Têm em comum a frontalidade, o rígido enquadramento, a horizontalidade, a iluminação cuidada, a atenção à composição estrutural que tende, por vezes, para a sugestão de uma encenação entrevista. Os espaços são rigorosamente delineados – salas e corredores, por vezes labirínticos, outras vezes só um chão e uma parede, um portão – onde são frequentes os jogos de espelhos, de reflexos, de transparências, opacidades e ocultações. Nestes palcos surgem disposições de objectos, ferramentas, molduras, mesas e escadas, andaimes, num momento que parece de breve, súbita interrupção de um trabalho de construção, que a ténue presença humana só reforça.
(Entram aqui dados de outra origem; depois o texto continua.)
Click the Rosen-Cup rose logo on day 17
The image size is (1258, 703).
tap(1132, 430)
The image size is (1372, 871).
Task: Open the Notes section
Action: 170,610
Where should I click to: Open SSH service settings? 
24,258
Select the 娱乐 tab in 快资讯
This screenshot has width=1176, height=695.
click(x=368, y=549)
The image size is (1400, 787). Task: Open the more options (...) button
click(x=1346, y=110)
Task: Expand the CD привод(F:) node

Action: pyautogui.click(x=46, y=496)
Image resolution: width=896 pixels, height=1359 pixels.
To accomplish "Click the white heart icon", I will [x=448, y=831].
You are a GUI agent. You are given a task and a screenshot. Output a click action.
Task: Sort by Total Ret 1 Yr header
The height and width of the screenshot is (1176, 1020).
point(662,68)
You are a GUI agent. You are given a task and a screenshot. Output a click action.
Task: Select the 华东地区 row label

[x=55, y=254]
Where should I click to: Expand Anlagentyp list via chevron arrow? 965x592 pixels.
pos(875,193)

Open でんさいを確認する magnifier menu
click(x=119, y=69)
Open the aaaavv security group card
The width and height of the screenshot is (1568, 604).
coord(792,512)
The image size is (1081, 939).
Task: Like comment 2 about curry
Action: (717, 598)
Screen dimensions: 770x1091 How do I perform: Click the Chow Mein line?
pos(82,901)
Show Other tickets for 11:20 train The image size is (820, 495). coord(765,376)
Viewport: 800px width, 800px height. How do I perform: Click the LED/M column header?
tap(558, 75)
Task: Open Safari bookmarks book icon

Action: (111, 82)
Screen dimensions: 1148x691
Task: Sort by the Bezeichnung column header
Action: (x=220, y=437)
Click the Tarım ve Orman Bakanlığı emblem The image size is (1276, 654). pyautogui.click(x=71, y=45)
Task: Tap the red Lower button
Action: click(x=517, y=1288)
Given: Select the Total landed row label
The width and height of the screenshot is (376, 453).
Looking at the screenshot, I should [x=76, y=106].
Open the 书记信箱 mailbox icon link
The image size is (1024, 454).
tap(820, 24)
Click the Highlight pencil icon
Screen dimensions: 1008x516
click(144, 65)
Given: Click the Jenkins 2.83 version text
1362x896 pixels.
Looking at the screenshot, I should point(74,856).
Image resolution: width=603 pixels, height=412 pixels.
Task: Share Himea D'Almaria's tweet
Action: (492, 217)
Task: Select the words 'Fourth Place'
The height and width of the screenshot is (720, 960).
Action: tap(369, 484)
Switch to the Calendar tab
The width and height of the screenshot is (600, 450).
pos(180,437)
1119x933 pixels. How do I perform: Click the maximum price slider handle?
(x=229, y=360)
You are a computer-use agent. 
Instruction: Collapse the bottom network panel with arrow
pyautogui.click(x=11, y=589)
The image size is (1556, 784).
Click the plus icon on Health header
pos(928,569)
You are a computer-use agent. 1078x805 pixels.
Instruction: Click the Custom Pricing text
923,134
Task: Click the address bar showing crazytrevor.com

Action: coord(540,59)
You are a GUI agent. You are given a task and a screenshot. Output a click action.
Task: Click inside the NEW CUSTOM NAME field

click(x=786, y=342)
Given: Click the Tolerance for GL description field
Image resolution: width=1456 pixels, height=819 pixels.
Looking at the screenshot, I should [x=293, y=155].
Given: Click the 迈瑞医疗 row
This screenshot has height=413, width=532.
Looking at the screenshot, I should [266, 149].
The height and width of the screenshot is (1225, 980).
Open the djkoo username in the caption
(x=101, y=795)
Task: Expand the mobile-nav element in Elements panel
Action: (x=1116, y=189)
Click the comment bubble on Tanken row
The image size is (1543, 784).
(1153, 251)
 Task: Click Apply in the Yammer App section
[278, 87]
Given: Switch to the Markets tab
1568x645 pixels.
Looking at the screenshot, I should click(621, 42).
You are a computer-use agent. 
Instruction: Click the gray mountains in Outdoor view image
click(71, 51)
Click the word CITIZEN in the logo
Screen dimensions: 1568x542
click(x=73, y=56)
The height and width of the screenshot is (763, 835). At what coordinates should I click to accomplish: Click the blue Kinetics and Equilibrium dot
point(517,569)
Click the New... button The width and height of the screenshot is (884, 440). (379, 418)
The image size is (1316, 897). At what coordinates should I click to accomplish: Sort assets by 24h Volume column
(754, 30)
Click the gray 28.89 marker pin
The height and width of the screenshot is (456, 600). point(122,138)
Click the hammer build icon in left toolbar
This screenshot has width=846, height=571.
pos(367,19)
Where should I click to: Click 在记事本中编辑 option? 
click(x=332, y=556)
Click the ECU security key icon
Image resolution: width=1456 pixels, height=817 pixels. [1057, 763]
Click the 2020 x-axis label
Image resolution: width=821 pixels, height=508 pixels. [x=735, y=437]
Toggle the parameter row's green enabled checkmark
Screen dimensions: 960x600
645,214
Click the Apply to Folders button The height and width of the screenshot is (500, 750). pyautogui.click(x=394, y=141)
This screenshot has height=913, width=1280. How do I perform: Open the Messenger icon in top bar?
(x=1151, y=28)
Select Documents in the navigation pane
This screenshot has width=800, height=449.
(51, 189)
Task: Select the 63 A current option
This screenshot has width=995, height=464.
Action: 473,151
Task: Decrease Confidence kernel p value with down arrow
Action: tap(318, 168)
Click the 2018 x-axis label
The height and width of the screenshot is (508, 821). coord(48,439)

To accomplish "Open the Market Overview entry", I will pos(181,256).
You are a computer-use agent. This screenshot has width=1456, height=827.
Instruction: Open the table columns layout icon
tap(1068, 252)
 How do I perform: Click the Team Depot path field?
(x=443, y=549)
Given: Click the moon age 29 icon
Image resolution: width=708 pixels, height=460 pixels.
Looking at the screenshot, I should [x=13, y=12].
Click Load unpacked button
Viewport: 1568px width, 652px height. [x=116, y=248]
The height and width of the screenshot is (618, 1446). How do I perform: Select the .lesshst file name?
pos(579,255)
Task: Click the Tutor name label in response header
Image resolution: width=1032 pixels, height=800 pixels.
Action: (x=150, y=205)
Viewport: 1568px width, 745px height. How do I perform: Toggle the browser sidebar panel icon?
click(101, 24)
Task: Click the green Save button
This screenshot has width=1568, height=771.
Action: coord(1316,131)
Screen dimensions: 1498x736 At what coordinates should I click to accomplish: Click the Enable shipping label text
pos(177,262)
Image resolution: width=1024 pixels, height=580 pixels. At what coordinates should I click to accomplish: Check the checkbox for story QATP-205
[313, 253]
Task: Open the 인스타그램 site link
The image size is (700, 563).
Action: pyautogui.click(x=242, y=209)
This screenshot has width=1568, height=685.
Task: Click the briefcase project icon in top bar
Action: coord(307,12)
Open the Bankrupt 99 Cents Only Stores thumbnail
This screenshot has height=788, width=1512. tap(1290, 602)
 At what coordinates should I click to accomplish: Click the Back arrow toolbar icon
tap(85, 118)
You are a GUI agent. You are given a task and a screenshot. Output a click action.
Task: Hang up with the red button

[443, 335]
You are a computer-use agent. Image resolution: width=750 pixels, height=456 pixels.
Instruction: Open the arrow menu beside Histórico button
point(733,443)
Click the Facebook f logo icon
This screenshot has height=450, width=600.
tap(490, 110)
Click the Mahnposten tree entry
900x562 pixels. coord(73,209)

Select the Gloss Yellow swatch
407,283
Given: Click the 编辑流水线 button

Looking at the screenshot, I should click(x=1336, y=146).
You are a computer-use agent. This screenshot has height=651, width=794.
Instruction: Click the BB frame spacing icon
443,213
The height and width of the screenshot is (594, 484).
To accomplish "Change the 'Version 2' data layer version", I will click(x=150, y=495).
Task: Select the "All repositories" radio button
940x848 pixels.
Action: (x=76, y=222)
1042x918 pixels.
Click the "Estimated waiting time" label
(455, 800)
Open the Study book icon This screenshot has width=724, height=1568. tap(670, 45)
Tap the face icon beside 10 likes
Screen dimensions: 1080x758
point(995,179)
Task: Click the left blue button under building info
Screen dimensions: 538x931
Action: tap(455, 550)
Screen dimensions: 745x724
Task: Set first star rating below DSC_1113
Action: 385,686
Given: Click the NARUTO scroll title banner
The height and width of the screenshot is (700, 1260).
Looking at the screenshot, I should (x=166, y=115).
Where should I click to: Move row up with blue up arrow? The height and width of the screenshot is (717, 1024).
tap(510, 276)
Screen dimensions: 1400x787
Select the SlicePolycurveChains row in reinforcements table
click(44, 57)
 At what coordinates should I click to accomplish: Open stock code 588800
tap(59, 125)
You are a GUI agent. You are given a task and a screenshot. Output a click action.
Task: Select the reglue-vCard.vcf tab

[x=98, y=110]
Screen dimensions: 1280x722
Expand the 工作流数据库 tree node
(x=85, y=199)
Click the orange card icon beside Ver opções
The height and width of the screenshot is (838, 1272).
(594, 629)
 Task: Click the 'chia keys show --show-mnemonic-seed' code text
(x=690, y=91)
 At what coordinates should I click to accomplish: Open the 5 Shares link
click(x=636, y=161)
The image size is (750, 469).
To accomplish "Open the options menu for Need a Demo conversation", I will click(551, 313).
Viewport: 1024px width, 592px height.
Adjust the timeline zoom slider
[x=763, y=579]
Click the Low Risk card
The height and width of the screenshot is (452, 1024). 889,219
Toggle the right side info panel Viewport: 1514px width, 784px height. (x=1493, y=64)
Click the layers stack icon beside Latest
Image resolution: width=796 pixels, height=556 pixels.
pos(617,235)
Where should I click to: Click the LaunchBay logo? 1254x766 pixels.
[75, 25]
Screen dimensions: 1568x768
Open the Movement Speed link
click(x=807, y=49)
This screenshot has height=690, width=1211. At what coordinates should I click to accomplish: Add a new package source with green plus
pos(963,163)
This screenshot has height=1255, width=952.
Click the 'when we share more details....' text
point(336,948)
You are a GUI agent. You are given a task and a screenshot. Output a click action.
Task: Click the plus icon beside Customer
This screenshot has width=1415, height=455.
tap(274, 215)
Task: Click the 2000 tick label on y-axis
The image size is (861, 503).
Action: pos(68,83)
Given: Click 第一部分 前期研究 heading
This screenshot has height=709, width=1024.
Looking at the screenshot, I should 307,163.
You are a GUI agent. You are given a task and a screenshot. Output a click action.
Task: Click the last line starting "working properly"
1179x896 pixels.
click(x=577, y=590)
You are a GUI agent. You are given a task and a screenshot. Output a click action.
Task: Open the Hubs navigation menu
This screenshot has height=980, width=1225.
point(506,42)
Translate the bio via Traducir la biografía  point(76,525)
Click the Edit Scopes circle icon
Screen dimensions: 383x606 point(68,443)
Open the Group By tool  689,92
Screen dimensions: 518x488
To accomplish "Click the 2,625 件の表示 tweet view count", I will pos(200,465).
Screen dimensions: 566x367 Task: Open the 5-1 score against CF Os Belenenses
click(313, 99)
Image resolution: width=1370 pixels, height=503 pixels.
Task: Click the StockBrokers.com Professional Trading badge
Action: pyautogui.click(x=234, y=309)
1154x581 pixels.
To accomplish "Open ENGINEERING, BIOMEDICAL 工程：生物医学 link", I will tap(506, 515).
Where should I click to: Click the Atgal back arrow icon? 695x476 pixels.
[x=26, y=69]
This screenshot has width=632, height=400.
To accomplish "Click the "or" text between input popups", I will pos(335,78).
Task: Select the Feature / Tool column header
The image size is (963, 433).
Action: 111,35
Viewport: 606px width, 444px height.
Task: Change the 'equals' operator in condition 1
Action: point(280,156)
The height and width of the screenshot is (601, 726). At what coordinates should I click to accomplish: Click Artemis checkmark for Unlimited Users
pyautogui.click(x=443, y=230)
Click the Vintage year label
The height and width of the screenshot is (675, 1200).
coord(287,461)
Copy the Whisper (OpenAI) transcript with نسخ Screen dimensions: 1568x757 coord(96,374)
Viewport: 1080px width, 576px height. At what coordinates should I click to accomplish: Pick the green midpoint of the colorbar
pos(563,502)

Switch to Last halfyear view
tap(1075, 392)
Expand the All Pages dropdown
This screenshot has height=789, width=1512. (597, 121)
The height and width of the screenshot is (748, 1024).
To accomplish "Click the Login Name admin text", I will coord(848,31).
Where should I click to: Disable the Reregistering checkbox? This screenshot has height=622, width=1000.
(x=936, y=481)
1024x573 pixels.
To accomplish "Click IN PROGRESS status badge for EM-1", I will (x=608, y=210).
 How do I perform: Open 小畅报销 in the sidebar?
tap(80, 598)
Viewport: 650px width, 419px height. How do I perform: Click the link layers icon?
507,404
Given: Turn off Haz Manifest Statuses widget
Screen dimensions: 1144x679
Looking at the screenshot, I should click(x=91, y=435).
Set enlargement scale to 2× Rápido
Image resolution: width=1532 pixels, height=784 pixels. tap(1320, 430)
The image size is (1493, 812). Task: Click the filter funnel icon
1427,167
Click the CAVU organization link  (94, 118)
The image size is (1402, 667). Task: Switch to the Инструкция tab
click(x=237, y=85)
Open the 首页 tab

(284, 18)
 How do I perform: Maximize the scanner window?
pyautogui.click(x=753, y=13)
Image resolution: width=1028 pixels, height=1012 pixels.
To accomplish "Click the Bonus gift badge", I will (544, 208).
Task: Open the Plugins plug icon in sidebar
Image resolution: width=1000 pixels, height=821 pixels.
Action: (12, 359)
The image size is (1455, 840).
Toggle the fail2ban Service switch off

Nalgumas imagens, obras de arte apontam os espaços de forma casual, como se fossem objectos abandonados. Por vezes, parecem uma cena de crime. Noutras são encenados gestos e situações nem sempre compreensíveis. Também há dissimulações e movimentos. Diferentes tempos e velocidades impõem diferentes graus de visibilidade: a presença humana é quase sempre fugaz, um vestígio desvanecido que parece não ter lugar nestas paisagens de coisas friamente captadas pela câmara.
A máquina fotográfica é, pois, um dispositivo de distanciamento do mundo, abrindo assim espaço para a sua interpretação. E o que expõe, no lugar que as imagens abrem, é a construção e as infra-estruturas do espaço expositivo, o interior dessa poderosa máquina de esteticização do museu. Evidencia-se a sua performatividade, a presença de trabalho e tecnologia sedimentada no aparente vazio das galerias e salas de um museu, que aqui ainda não foram dissimuladas atrás de contraplacados e cortinas, de pinturas uniformes, atras da própria evidência da presença das obras expostas.
É sobre isto que as fotografias lançam um olhar próprio e vão tecendo um pensamento. São imagens que, dentro da sua rigidez formal, abrem espaço à interrogação da construção e performatividade de um espaço, da sua delimitação como lugar próprio e autónomo da arte. Arte que, aqui, aparece como objecto entre objectos, em pé de igualdade com escadas, bancadas, andaimes, chapas de contraplacado, telas protectoras. Confronta, enfim, o espaço autónomo inerente à musealização da arte – o seu espaço de respiração, a distância, a neutralização de ruídos de fundo – com a sua factura material.